Problem description
Reproduce the records starting at their beginning and ending at the line containing "Image resolution: width=1190", switching "location" to "position" and leaving all else unchanged.

Excerpted data
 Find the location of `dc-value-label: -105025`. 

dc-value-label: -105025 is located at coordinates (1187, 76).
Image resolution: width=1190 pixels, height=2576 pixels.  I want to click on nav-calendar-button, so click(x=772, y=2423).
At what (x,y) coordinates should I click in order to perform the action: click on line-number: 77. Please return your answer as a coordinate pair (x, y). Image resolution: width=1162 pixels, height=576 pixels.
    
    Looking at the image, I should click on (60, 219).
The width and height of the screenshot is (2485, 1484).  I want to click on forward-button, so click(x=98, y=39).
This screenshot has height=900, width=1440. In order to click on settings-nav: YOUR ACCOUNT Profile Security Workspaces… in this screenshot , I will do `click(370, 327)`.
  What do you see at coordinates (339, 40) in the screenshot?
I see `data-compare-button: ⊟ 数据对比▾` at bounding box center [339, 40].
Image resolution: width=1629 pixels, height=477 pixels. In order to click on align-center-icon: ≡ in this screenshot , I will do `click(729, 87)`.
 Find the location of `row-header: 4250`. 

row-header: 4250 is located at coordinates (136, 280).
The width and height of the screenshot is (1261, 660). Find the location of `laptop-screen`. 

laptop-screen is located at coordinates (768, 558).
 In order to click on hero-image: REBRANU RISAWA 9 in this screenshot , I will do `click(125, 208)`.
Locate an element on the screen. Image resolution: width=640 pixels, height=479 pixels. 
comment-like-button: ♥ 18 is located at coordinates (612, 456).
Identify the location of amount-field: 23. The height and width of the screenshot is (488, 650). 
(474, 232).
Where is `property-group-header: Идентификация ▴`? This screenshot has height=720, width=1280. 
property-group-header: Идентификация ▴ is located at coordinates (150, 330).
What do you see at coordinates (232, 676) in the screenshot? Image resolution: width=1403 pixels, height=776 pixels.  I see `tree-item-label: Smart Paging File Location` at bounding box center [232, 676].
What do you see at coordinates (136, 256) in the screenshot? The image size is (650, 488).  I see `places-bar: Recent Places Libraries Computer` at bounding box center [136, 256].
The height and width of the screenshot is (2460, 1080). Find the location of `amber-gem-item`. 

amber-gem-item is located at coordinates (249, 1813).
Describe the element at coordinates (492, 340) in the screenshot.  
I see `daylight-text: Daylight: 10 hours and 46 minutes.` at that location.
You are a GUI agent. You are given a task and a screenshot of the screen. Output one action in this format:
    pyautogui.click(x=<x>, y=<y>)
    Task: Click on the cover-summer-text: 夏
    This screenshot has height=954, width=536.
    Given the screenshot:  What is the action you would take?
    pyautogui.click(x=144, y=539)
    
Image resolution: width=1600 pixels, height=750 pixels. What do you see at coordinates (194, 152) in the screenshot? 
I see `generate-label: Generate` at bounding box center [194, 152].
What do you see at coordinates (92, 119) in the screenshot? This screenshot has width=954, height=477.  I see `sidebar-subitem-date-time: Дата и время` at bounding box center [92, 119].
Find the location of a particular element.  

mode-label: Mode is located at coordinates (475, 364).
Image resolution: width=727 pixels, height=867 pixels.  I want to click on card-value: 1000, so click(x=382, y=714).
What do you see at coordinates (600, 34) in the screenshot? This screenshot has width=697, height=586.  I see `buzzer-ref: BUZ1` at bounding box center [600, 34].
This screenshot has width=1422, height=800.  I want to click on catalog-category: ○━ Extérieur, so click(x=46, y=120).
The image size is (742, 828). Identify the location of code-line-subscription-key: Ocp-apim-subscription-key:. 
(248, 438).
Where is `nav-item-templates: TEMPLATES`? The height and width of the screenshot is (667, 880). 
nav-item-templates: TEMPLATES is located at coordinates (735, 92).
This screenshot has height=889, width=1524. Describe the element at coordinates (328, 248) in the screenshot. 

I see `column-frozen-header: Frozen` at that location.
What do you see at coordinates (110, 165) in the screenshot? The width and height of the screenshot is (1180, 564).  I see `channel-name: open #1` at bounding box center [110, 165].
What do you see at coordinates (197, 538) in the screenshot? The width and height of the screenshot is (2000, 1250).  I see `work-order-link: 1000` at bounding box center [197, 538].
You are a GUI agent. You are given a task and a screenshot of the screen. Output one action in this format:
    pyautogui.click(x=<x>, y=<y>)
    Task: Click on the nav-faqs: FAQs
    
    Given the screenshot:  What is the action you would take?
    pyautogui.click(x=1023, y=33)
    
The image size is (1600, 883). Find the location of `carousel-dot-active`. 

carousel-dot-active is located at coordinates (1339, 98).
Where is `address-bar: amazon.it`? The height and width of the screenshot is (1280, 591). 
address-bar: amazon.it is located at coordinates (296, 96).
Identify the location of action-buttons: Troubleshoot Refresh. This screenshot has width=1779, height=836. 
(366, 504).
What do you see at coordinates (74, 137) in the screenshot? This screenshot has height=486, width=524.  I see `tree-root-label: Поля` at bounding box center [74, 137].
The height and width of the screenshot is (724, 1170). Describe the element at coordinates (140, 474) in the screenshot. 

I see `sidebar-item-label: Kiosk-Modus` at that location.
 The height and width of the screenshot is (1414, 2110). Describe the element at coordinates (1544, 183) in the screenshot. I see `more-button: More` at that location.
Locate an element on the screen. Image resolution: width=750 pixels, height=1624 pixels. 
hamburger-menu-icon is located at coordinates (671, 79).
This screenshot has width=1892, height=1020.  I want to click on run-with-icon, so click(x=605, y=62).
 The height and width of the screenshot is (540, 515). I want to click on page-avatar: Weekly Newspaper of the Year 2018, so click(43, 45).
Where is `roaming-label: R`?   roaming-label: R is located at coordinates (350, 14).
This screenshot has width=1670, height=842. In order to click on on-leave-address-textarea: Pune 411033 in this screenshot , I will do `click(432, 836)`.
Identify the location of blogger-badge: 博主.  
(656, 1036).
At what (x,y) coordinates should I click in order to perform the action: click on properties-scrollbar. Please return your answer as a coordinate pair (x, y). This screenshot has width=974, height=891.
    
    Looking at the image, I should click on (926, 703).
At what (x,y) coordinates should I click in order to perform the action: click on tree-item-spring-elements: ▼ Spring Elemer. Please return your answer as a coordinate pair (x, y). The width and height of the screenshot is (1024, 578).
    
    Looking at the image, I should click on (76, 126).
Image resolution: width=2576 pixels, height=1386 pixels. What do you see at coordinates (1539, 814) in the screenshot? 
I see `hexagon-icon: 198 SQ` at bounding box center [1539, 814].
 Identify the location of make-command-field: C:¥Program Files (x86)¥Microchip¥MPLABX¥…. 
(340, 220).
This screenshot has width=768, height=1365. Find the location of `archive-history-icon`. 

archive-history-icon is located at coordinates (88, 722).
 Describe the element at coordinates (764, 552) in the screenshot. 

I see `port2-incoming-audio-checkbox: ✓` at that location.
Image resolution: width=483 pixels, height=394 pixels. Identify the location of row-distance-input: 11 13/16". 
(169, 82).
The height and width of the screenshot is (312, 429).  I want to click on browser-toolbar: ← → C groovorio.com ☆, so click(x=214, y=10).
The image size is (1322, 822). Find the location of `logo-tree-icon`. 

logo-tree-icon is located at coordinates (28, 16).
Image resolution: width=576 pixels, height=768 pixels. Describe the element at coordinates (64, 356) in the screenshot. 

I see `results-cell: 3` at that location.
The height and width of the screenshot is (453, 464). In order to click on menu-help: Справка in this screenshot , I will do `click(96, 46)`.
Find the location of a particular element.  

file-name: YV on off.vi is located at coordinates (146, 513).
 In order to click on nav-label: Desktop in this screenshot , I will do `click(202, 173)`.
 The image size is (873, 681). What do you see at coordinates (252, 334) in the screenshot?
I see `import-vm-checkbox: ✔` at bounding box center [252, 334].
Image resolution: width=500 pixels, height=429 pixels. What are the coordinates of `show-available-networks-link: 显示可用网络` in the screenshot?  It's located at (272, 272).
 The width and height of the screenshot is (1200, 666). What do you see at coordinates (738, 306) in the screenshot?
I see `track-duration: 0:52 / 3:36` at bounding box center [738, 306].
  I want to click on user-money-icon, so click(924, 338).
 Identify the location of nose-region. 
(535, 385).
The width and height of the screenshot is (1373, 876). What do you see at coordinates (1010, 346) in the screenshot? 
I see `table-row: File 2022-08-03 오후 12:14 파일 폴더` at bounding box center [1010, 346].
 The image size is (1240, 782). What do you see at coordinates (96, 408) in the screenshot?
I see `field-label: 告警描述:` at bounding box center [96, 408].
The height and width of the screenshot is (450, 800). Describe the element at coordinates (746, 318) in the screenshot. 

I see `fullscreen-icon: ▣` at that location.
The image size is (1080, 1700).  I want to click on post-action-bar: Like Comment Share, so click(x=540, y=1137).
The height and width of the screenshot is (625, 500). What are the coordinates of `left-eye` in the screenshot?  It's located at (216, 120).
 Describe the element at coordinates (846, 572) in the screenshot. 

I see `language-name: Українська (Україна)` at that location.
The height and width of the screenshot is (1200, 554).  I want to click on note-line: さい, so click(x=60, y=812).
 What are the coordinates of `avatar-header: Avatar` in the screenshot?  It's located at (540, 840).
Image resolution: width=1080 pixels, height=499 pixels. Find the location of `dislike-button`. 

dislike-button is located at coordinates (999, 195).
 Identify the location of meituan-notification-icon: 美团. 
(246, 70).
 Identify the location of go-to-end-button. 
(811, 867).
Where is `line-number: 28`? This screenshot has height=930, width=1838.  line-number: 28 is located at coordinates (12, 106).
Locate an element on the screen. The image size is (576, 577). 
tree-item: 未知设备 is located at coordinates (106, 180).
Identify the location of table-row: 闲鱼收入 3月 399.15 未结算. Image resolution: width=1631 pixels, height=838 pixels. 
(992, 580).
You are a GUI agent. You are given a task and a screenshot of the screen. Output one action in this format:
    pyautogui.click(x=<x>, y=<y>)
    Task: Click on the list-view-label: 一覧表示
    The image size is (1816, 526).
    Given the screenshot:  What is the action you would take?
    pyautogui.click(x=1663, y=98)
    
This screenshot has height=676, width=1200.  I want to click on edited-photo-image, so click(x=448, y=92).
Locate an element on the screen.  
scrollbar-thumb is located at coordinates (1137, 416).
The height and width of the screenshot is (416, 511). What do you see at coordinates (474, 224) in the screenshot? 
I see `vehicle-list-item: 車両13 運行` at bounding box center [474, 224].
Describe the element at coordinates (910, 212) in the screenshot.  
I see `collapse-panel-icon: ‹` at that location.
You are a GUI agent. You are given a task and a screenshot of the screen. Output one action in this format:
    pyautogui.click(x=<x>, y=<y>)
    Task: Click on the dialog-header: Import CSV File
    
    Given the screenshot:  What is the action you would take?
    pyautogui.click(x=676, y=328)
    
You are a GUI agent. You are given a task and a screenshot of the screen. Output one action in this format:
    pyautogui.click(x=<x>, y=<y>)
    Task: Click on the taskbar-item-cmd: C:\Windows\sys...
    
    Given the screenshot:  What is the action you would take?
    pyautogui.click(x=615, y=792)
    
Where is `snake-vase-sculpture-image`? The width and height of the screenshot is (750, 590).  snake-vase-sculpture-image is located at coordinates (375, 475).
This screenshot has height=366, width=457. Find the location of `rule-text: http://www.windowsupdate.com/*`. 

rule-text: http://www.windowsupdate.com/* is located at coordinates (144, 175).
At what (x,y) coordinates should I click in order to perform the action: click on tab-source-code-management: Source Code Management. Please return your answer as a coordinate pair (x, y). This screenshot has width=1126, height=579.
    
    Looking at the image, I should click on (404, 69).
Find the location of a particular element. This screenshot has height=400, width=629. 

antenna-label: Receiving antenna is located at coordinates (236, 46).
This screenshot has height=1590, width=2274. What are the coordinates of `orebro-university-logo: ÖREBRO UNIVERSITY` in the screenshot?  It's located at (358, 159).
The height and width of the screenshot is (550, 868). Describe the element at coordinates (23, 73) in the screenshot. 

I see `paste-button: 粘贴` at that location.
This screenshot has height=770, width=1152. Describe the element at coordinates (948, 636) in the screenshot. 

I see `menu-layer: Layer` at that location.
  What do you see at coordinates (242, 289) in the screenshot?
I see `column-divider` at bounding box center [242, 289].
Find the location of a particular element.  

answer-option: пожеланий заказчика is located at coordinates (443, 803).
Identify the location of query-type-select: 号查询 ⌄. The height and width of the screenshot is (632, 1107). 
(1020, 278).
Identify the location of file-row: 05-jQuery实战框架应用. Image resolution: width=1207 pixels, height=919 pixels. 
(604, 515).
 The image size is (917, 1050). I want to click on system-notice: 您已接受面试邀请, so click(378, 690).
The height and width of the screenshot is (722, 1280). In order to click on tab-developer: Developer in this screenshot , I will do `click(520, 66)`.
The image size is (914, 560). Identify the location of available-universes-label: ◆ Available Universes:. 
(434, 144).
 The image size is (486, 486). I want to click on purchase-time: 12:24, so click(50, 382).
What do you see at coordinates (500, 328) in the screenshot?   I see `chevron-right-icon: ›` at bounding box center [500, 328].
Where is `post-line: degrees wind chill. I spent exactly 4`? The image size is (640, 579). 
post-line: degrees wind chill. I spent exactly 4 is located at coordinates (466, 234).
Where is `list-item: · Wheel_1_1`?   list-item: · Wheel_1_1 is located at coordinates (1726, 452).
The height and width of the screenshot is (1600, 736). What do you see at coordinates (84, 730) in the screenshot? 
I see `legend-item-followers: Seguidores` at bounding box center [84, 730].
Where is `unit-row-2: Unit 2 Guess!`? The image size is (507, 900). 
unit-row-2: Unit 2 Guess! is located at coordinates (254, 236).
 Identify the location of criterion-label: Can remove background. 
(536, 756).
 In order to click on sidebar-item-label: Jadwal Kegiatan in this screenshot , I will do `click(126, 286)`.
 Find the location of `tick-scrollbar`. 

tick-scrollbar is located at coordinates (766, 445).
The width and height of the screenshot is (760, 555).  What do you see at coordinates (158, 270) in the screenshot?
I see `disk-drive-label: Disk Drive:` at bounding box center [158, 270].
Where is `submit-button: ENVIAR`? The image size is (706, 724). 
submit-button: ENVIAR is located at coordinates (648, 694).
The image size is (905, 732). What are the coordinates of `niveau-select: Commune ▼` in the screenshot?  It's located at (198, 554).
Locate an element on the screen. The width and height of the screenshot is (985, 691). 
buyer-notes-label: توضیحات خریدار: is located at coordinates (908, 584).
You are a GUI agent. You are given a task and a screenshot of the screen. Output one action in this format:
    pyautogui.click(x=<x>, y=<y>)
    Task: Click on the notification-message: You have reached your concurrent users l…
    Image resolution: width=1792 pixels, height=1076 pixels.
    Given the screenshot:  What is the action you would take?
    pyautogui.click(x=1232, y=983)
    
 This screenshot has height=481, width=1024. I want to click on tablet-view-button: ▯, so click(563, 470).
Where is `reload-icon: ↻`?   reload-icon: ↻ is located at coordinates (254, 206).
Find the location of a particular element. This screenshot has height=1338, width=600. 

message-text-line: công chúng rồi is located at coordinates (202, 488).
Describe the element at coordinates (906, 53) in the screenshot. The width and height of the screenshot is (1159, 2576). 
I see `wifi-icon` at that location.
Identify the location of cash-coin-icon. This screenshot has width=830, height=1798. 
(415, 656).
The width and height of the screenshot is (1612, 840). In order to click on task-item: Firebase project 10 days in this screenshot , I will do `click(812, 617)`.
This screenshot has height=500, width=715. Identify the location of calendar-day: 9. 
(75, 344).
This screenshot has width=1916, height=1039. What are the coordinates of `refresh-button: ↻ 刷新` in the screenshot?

Solution to the problem
 Find the position of `dc-value-label: -105025`. 

dc-value-label: -105025 is located at coordinates (1187, 76).
Image resolution: width=1190 pixels, height=2576 pixels.  I want to click on nav-calendar-button, so click(x=772, y=2423).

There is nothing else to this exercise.